◆ **課題内容**: 後に続く提示文を、一字一句変えずに全文書き写してください。

◆ **提示文**:

::::::::::

2023 Fiscal Year Research-status Report
Classification of regional dialects in Japanese
Project/Area Number |
20K20702
|
Research Institution | The University of Tokushima |
Principal Investigator |
服部 恒太 徳島大学, 大学院社会産業理工学研究部(社会総合科学域), 講師 (10758387)
|
Co-Investigator(Kenkyū-buntansha) |
岸江 信介 奈良大学, 文学部, 教授 (90271460)

::::::::::

◆ **入力データ**:
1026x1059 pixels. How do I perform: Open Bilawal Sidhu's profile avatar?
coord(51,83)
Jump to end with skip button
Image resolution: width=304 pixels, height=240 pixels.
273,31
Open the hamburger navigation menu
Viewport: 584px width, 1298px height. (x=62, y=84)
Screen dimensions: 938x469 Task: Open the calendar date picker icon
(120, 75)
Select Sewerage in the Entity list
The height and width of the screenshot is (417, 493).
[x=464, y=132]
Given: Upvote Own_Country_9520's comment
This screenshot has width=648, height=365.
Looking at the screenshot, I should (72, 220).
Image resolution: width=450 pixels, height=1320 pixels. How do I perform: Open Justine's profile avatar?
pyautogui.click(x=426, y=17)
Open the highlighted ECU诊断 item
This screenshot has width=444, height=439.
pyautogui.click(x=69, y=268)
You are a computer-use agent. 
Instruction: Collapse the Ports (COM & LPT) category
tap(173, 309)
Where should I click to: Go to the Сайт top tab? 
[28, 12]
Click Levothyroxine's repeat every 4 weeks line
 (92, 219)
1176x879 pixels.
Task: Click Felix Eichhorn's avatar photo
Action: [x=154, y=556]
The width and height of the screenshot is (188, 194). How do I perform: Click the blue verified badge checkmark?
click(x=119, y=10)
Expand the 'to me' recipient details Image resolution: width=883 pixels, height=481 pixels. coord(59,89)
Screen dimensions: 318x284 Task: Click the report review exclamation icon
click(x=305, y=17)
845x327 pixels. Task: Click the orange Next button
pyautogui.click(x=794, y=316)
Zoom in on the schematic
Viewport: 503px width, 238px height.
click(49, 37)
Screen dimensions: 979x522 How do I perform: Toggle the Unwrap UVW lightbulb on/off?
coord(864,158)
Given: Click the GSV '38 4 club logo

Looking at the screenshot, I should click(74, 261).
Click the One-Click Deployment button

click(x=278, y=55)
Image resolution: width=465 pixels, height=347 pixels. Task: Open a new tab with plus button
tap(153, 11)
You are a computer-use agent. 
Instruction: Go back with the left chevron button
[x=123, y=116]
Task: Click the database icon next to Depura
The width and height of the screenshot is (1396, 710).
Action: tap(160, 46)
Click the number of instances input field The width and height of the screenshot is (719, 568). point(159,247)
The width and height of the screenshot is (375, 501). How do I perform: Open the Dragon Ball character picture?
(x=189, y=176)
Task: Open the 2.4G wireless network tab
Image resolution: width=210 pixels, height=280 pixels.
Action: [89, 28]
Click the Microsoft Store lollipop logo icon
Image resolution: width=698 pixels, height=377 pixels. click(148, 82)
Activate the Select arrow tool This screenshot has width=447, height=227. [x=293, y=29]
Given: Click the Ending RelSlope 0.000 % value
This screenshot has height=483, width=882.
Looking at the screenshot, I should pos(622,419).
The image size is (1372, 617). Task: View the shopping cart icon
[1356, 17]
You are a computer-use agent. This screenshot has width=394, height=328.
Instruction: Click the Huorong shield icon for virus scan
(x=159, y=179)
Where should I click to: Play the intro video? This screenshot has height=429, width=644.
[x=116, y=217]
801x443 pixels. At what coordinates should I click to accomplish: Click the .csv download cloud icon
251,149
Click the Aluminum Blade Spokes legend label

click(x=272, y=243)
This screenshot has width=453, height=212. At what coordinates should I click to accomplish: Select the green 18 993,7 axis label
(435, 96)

::::::::::

◆ **解答例**:
2023 Fiscal Year Research-status Report
Classification of regional dialects in Japanese
Project/Area Number |
20K20702
|
Research Institution | The University of Tokushima |
Principal Investigator |
服部 恒太 徳島大学, 大学院社会産業理工学研究部(社会総合科学域), 講師 (10758387)
|
Co-Investigator(Kenkyū-buntansha) |
岸江 信介 奈良大学, 文学部, 教授 (90271460)